What is needed. Copy word for word each line from the one that has "beside NIC teaming" to the last line of the records, with no other lines.

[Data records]
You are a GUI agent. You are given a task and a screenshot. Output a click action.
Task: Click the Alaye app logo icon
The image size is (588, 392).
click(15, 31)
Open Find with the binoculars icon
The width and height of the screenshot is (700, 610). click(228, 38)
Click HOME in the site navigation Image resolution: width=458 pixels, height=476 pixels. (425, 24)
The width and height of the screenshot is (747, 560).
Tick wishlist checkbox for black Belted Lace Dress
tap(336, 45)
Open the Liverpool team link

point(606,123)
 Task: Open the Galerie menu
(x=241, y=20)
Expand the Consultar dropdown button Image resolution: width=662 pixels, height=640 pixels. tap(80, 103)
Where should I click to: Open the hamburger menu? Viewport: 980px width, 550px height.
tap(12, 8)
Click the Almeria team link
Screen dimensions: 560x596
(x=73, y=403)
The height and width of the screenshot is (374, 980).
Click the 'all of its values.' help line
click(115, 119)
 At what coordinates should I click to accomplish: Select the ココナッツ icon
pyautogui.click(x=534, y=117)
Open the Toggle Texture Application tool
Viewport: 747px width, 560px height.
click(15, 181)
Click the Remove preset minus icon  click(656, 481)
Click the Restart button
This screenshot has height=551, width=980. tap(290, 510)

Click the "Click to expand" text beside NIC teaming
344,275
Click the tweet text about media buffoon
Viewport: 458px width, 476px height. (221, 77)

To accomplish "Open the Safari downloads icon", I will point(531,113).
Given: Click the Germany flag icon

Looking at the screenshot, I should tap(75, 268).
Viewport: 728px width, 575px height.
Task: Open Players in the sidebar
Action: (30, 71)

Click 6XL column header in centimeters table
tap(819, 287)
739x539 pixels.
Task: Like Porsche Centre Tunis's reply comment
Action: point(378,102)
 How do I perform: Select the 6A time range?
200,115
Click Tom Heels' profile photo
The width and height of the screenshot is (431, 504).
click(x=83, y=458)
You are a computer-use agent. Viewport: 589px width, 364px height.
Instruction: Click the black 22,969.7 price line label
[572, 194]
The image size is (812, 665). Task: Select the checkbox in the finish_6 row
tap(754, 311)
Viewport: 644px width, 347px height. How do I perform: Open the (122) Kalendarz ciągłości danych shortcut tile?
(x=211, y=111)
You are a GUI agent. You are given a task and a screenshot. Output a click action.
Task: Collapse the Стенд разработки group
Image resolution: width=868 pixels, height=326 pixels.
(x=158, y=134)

Answer to this task.
Click the "Click to expand" text beside NIC teaming
344,275
Click the tweet text about media buffoon
Viewport: 458px width, 476px height. (221, 77)

To accomplish "Open the Safari downloads icon", I will point(531,113).
Given: Click the Germany flag icon

Looking at the screenshot, I should tap(75, 268).
Viewport: 728px width, 575px height.
Task: Open Players in the sidebar
Action: (30, 71)

Click 6XL column header in centimeters table
tap(819, 287)
739x539 pixels.
Task: Like Porsche Centre Tunis's reply comment
Action: point(378,102)
 How do I perform: Select the 6A time range?
200,115
Click Tom Heels' profile photo
The width and height of the screenshot is (431, 504).
click(x=83, y=458)
You are a computer-use agent. Viewport: 589px width, 364px height.
Instruction: Click the black 22,969.7 price line label
[572, 194]
The image size is (812, 665). Task: Select the checkbox in the finish_6 row
tap(754, 311)
Viewport: 644px width, 347px height. How do I perform: Open the (122) Kalendarz ciągłości danych shortcut tile?
(x=211, y=111)
You are a GUI agent. You are given a task and a screenshot. Output a click action.
Task: Collapse the Стенд разработки group
Image resolution: width=868 pixels, height=326 pixels.
(x=158, y=134)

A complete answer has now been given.